Our Research Mission

Optical microscopy is the most commonly used method in biology and biophysics and at the same time comprises a range of very diverse techniques. On the one hand, recent advances in imaging technology have opened a wealth of possibilities to get access to increasingly detailed and accurate information while better preserving the integrity of the biological specimen. On the other hand, the exact same wealth of possibilities poses challenges which have to be addressed:

  1. Huge amounts of data (up to Terabytes for individual experiments) are generated in multi-dimensional data sets acquired at high spatial and temporal resolution over long periods of time.
  2. Demanding applications require specific imaging modalities and setups.
  3. On the fly data evaluation used for automated feedback on the imaging protocol is adding further layers of complexity.
  4. Sample perturbation/manipulation techniques need to be integrated in a way that is minimally interfering with image acquisition.

Consequently, it is crucial to consider the entire workflow including data acquisition, sample perturbation/manipulation, and data processing when setting up instrumentation and planning experiments. We approach this by starting from the scientific question, thus considering the type and amount of data required. From this we conclude the optimal choice of instrumentation and workflow. Thereby, we want to assure two things:

  1. Processing, handling and storage of data are considered already at the beginning of the project. We aim to achieve this also by close collaboration with our partners from PoL BiA.
  2. Workflows and instrumentation can be customized where necessary and useful. This can be achieved by either using a commercial system, a home-built solution or something in between.

We support users of our instruments by

  1. providing and maintaining a suitable mix of standard as well as custom-built/modified instruments for state-of-the-art optical imaging and perturbation/manipulation experiments,
  2. assisting in workflow design, starting with the scientific question and deriving requirements for data flow and instrumentation,
  3. teaching theory and practical usage of specific instruments to enable usage of our equipment to its full potential.

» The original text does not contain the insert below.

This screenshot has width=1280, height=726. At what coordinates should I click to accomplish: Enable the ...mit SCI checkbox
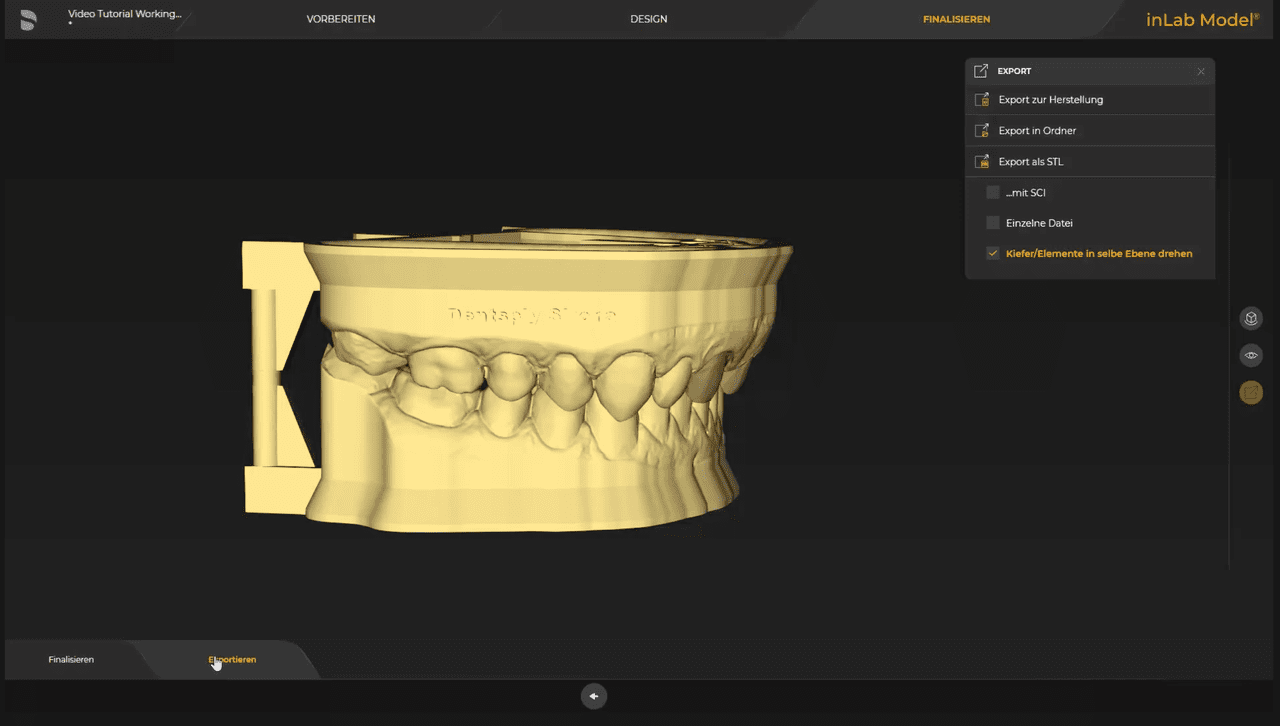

Optical microscopy and nanoscopy is developing rapidly. We are convinced that collaboration is essential to keep up with all recent developments. As such we are part of the Biopolis Dresden Imaging Platform (BioDIP) network of imaging core facilities and care for vivid exchange about latest technologies and practical matters of optical imaging. If we do not have a certain technique or expertise in-house there is a good chance that you still get access through our network.